What you have to do
Reproduce every one of the following records word for word.

Information given
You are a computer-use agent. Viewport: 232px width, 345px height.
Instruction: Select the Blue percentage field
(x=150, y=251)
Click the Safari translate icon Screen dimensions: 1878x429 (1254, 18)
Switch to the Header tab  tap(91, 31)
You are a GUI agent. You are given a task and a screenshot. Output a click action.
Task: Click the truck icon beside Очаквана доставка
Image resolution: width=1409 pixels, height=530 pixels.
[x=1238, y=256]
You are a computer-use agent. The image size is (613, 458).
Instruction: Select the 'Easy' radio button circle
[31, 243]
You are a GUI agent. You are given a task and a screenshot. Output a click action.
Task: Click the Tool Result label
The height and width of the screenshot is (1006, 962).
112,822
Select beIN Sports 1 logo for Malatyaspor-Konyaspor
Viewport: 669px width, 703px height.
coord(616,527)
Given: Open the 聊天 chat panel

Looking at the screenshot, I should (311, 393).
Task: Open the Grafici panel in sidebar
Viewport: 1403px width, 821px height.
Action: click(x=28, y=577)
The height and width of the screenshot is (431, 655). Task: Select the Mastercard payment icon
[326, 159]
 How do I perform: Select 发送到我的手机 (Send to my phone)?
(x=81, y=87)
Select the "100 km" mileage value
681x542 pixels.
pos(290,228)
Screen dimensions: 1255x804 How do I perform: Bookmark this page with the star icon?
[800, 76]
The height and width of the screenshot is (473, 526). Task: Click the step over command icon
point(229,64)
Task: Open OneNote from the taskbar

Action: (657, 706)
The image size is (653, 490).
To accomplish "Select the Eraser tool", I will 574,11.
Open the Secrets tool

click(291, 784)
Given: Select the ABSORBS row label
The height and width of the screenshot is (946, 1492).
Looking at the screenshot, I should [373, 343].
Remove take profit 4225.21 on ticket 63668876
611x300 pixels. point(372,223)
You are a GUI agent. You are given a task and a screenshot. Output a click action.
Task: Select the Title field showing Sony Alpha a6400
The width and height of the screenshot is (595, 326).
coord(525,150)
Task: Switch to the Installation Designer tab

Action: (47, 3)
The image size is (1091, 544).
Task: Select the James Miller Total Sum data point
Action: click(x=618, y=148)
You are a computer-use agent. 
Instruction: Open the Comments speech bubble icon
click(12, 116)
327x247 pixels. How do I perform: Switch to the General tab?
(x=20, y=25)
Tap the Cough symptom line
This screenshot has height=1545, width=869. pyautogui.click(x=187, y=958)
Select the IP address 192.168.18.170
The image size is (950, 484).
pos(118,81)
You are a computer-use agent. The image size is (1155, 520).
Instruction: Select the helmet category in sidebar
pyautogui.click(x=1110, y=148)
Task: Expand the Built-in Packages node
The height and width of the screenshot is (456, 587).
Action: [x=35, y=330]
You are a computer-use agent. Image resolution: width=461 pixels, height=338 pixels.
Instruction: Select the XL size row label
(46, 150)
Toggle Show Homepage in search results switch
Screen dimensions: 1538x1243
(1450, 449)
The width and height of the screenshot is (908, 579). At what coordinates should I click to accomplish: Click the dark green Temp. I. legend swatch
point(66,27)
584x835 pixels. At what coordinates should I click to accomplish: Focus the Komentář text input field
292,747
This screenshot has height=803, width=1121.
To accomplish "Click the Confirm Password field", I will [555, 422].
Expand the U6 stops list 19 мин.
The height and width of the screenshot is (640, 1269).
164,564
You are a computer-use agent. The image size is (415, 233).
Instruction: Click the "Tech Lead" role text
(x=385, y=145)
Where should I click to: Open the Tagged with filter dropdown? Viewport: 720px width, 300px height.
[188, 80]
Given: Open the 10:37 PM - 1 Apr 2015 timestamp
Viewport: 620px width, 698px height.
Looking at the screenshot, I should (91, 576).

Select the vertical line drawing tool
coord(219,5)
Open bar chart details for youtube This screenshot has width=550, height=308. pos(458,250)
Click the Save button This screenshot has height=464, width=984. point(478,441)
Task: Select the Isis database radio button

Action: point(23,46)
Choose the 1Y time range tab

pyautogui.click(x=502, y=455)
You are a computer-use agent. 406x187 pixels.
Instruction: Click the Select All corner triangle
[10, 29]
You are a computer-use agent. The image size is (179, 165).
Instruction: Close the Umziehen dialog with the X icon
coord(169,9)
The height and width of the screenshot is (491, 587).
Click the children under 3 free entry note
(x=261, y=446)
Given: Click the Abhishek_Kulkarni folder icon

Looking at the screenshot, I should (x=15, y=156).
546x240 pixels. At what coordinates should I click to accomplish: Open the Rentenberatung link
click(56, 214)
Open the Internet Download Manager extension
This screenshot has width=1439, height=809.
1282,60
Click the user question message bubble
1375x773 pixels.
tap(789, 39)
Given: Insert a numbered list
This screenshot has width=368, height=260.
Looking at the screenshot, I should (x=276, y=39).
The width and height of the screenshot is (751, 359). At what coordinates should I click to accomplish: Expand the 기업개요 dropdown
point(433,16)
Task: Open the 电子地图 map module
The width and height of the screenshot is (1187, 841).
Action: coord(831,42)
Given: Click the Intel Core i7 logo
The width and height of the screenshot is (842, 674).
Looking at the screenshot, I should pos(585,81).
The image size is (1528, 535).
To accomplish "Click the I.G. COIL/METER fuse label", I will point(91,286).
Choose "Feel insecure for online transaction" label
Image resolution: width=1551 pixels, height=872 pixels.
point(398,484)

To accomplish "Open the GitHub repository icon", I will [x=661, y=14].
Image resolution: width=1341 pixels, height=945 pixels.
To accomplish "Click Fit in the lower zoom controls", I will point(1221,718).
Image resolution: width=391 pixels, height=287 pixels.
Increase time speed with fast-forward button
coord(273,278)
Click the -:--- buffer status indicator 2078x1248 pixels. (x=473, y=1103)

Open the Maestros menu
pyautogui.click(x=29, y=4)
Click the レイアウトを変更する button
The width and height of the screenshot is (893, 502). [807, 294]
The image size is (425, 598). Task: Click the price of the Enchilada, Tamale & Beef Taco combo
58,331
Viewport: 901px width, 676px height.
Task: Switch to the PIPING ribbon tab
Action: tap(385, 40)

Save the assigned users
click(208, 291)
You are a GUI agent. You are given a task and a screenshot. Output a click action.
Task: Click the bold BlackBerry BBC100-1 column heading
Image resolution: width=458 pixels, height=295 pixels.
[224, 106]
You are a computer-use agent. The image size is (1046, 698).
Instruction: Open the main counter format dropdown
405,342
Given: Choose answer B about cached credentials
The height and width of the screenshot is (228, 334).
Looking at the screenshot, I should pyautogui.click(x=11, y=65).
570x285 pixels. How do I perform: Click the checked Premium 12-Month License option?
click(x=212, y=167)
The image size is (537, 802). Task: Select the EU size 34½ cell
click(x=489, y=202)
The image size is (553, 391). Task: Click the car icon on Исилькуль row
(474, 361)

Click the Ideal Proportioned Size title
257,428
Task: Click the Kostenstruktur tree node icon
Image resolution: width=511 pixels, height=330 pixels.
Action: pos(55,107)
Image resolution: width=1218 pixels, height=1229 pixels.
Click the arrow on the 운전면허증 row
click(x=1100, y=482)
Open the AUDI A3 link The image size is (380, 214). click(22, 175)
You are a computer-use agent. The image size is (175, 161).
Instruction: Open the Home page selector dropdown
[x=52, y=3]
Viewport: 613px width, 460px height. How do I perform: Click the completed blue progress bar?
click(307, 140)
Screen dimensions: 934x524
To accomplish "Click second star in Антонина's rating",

Response
You are a computer-use agent. Viewport: 232px width, 345px height.
Instruction: Select the Blue percentage field
(x=150, y=251)
Click the Safari translate icon Screen dimensions: 1878x429 (1254, 18)
Switch to the Header tab  tap(91, 31)
You are a GUI agent. You are given a task and a screenshot. Output a click action.
Task: Click the truck icon beside Очаквана доставка
Image resolution: width=1409 pixels, height=530 pixels.
[x=1238, y=256]
You are a computer-use agent. The image size is (613, 458).
Instruction: Select the 'Easy' radio button circle
[31, 243]
You are a GUI agent. You are given a task and a screenshot. Output a click action.
Task: Click the Tool Result label
The height and width of the screenshot is (1006, 962).
112,822
Select beIN Sports 1 logo for Malatyaspor-Konyaspor
Viewport: 669px width, 703px height.
coord(616,527)
Given: Open the 聊天 chat panel

Looking at the screenshot, I should (311, 393).
Task: Open the Grafici panel in sidebar
Viewport: 1403px width, 821px height.
Action: click(x=28, y=577)
The height and width of the screenshot is (431, 655). Task: Select the Mastercard payment icon
[326, 159]
 How do I perform: Select 发送到我的手机 (Send to my phone)?
(x=81, y=87)
Select the "100 km" mileage value
681x542 pixels.
pos(290,228)
Screen dimensions: 1255x804 How do I perform: Bookmark this page with the star icon?
[800, 76]
The height and width of the screenshot is (473, 526). Task: Click the step over command icon
point(229,64)
Task: Open OneNote from the taskbar

Action: (657, 706)
The image size is (653, 490).
To accomplish "Select the Eraser tool", I will 574,11.
Open the Secrets tool

click(291, 784)
Given: Select the ABSORBS row label
The height and width of the screenshot is (946, 1492).
Looking at the screenshot, I should [373, 343].
Remove take profit 4225.21 on ticket 63668876
611x300 pixels. point(372,223)
You are a GUI agent. You are given a task and a screenshot. Output a click action.
Task: Select the Title field showing Sony Alpha a6400
The width and height of the screenshot is (595, 326).
coord(525,150)
Task: Switch to the Installation Designer tab

Action: (47, 3)
The image size is (1091, 544).
Task: Select the James Miller Total Sum data point
Action: click(x=618, y=148)
You are a computer-use agent. 
Instruction: Open the Comments speech bubble icon
click(12, 116)
327x247 pixels. How do I perform: Switch to the General tab?
(x=20, y=25)
Tap the Cough symptom line
This screenshot has height=1545, width=869. pyautogui.click(x=187, y=958)
Select the IP address 192.168.18.170
The image size is (950, 484).
pos(118,81)
You are a computer-use agent. The image size is (1155, 520).
Instruction: Select the helmet category in sidebar
pyautogui.click(x=1110, y=148)
Task: Expand the Built-in Packages node
The height and width of the screenshot is (456, 587).
Action: [x=35, y=330]
You are a computer-use agent. Image resolution: width=461 pixels, height=338 pixels.
Instruction: Select the XL size row label
(46, 150)
Toggle Show Homepage in search results switch
Screen dimensions: 1538x1243
(1450, 449)
The width and height of the screenshot is (908, 579). At what coordinates should I click to accomplish: Click the dark green Temp. I. legend swatch
point(66,27)
584x835 pixels. At what coordinates should I click to accomplish: Focus the Komentář text input field
292,747
This screenshot has height=803, width=1121.
To accomplish "Click the Confirm Password field", I will [555, 422].
Expand the U6 stops list 19 мин.
The height and width of the screenshot is (640, 1269).
164,564
You are a computer-use agent. The image size is (415, 233).
Instruction: Click the "Tech Lead" role text
(x=385, y=145)
Where should I click to: Open the Tagged with filter dropdown? Viewport: 720px width, 300px height.
[188, 80]
Given: Open the 10:37 PM - 1 Apr 2015 timestamp
Viewport: 620px width, 698px height.
Looking at the screenshot, I should (91, 576).

Select the vertical line drawing tool
coord(219,5)
Open bar chart details for youtube This screenshot has width=550, height=308. pos(458,250)
Click the Save button This screenshot has height=464, width=984. point(478,441)
Task: Select the Isis database radio button

Action: point(23,46)
Choose the 1Y time range tab

pyautogui.click(x=502, y=455)
You are a computer-use agent. 406x187 pixels.
Instruction: Click the Select All corner triangle
[10, 29]
You are a computer-use agent. The image size is (179, 165).
Instruction: Close the Umziehen dialog with the X icon
coord(169,9)
The height and width of the screenshot is (491, 587).
Click the children under 3 free entry note
(x=261, y=446)
Given: Click the Abhishek_Kulkarni folder icon

Looking at the screenshot, I should (x=15, y=156).
546x240 pixels. At what coordinates should I click to accomplish: Open the Rentenberatung link
click(56, 214)
Open the Internet Download Manager extension
This screenshot has width=1439, height=809.
1282,60
Click the user question message bubble
1375x773 pixels.
tap(789, 39)
Given: Insert a numbered list
This screenshot has width=368, height=260.
Looking at the screenshot, I should (x=276, y=39).
The width and height of the screenshot is (751, 359). At what coordinates should I click to accomplish: Expand the 기업개요 dropdown
point(433,16)
Task: Open the 电子地图 map module
The width and height of the screenshot is (1187, 841).
Action: coord(831,42)
Given: Click the Intel Core i7 logo
The width and height of the screenshot is (842, 674).
Looking at the screenshot, I should pos(585,81).
The image size is (1528, 535).
To accomplish "Click the I.G. COIL/METER fuse label", I will point(91,286).
Choose "Feel insecure for online transaction" label
Image resolution: width=1551 pixels, height=872 pixels.
point(398,484)

To accomplish "Open the GitHub repository icon", I will [x=661, y=14].
Image resolution: width=1341 pixels, height=945 pixels.
To accomplish "Click Fit in the lower zoom controls", I will point(1221,718).
Image resolution: width=391 pixels, height=287 pixels.
Increase time speed with fast-forward button
coord(273,278)
Click the -:--- buffer status indicator 2078x1248 pixels. (x=473, y=1103)

Open the Maestros menu
pyautogui.click(x=29, y=4)
Click the レイアウトを変更する button
The width and height of the screenshot is (893, 502). [807, 294]
The image size is (425, 598). Task: Click the price of the Enchilada, Tamale & Beef Taco combo
58,331
Viewport: 901px width, 676px height.
Task: Switch to the PIPING ribbon tab
Action: tap(385, 40)

Save the assigned users
click(208, 291)
You are a GUI agent. You are given a task and a screenshot. Output a click action.
Task: Click the bold BlackBerry BBC100-1 column heading
Image resolution: width=458 pixels, height=295 pixels.
[224, 106]
You are a computer-use agent. The image size is (1046, 698).
Instruction: Open the main counter format dropdown
405,342
Given: Choose answer B about cached credentials
The height and width of the screenshot is (228, 334).
Looking at the screenshot, I should pyautogui.click(x=11, y=65).
570x285 pixels. How do I perform: Click the checked Premium 12-Month License option?
click(x=212, y=167)
The image size is (537, 802). Task: Select the EU size 34½ cell
click(x=489, y=202)
The image size is (553, 391). Task: Click the car icon on Исилькуль row
(474, 361)

Click the Ideal Proportioned Size title
257,428
Task: Click the Kostenstruktur tree node icon
Image resolution: width=511 pixels, height=330 pixels.
Action: pos(55,107)
Image resolution: width=1218 pixels, height=1229 pixels.
Click the arrow on the 운전면허증 row
click(x=1100, y=482)
Open the AUDI A3 link The image size is (380, 214). click(22, 175)
You are a computer-use agent. The image size is (175, 161).
Instruction: Open the Home page selector dropdown
[x=52, y=3]
Viewport: 613px width, 460px height. How do I perform: Click the completed blue progress bar?
click(307, 140)
Screen dimensions: 934x524
To accomplish "Click second star in Антонина's rating",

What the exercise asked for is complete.